The 12 Facts of . . .

The 12 Facts of Winter Solstice/Christmas/the New Year

Because MVHS’s downtown Utica regional healthcare campus has evolved over the last two years from concept through early planning to the design phase, uncertainties have resulted in a number of rumors and misstatements on social media and elsewhere. As the holiday season brings us to a new year in which the project will continue to progress, we thought it would be helpful to revisit—and fact-check—some of the most frequent of these. We call our responses to rumors and errors the 12 Facts of the Winter Solstice, Christmas, the New Year, etc.

  1. MVHS could/should build a new hospital at St. Luke’s campus

MVHS decided on the site in 2015. A dozen sites were considered, and St. Luke’s was ruled out for multiple reasons: overall cost, impossibility of continuing operations during 3 years of construction, wetlands, etc.     

  1. The St. Luke’s option would be a lot less expensive. No parking garage would be needed.

According to MVHS, building at St. Luke’s would not have been less expensive than downtown, and a parking garage would indeed have been necessary.

  1. The state’s $300M in funding could be spent at St. Luke’s or elsewhere

The state, the authorizing legislation, our elected officials and MVHS agree the state funding is tied to the chosen downtown Utica site.

  1. The project will not include a helipad

The healthcare campus will include a helipad, as shown in the site plan MVHS presented at multiple public meetings.

  1. The project will displace the police station and courts building

Neither building is in the project footprint, according to the project site plan published recently.

  1. The project will occupy 34 acres–1/4 or 1/3 of the downtown.

The healthcare campus, 25 acres, will take up 1/8 or 1/10 of the downtown; 1/8, if you consider the downtown and Bagg’s Square as separate districts; 1/10, if you consider Bagg’s Square part of the downtown.

  1. Two parking garages will be part of the plan.

One parking garage is planned.

  1. Five candidates for local offices pledged to oppose the project when elected.

They were defeated.

  1. “Everybody I talk to”/a majority of people are against the downtown location

Zogby-WIBX data showed a significant majority of Utica residents participating in their survey favored the project and its downtown site.

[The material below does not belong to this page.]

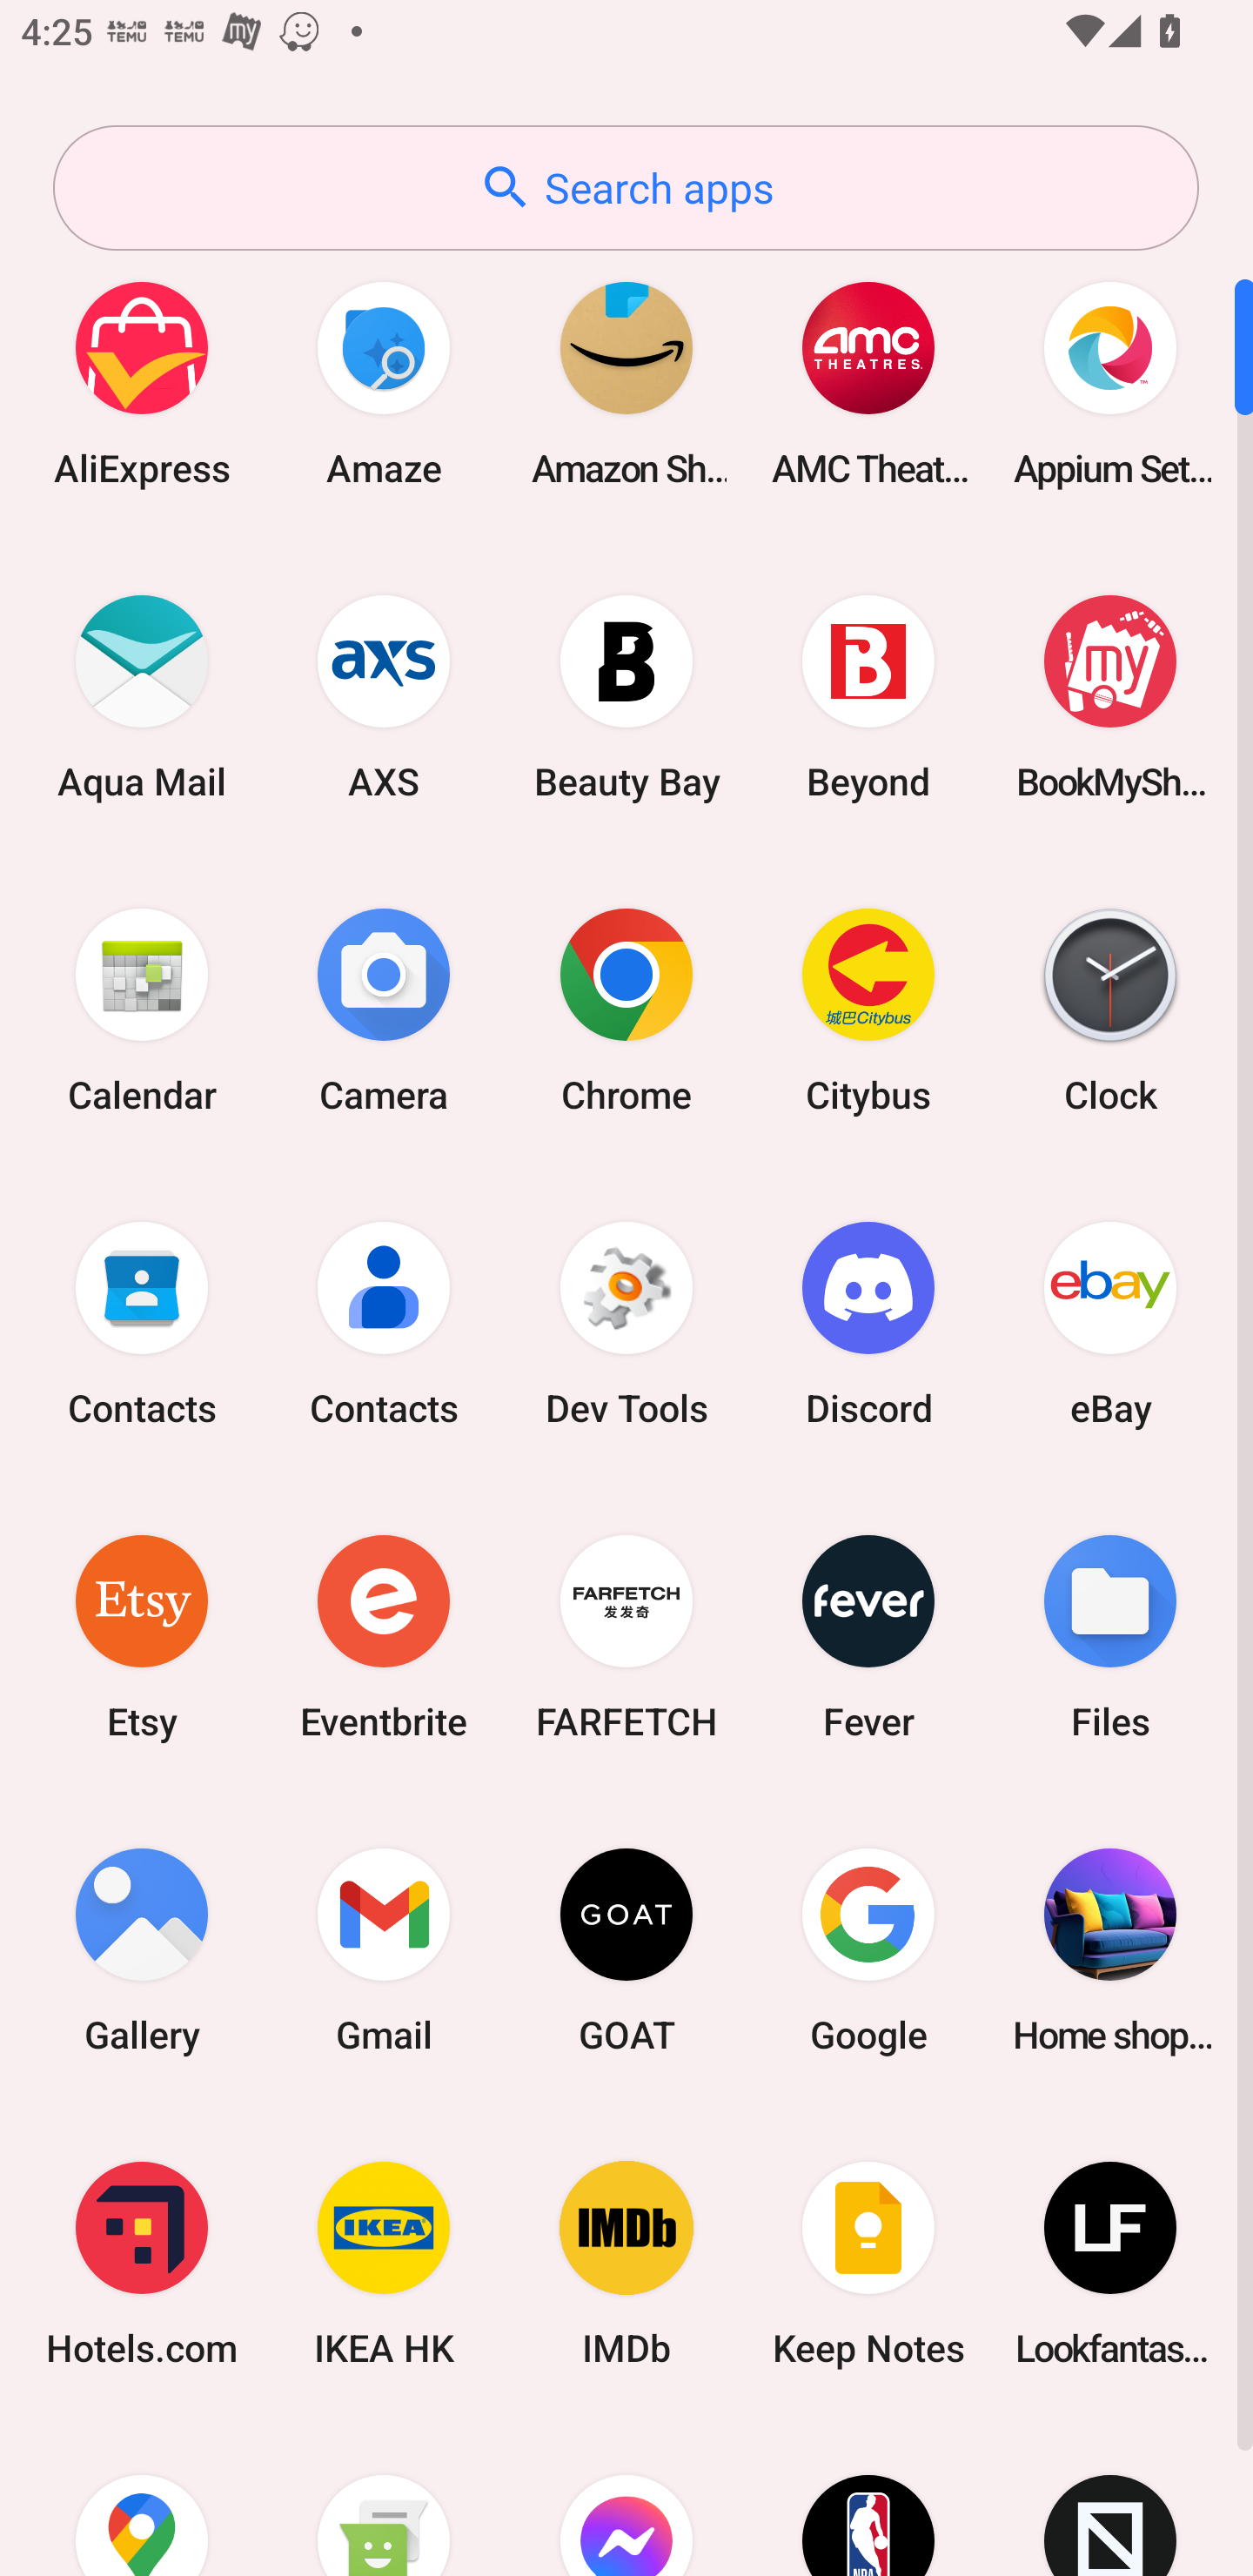 Image resolution: width=1253 pixels, height=2576 pixels. I want to click on Fever, so click(868, 1636).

  1. The public should get to vote on the project and/or its location, since taxpayer dollars are involved.

As described in detail in a blog post by our predecessor, private projects, like Utica National’s Lafayette Street building in the same neighborhood as the new MVHS, private-public efforts, like Harbor Point, and publicly funded projects, like the SUNY campus in Marcy, have all happened without any kind of referendum.

  1. MVHS has not communicated adequately with property owners in the project footprint.

MVHS says most of the property owners in the project footprint have received and are considering purchase offers. The length and complexity of the project’s development, from concept to reality, made it difficult to give quick, certain answers to all questions. 

  1. Elected officials, community groups and others supporting MVHS are “bastards . . . corrupted . . . delusional . . . evil . . . scheming . . . spineless . . . stupid” and involved in a “conspiracy” to advance a hidden agenda.

The Governor, Oneida County Executive, Mayor of Utica, Oneida County Legislators, Utica Council Members, Greater Utica Chamber of Commerce, Genesis Group, Community Foundation, Mohawk Valley EDGE and the MVHS Board of Directors support this project because they want to improve this community and its quality of life.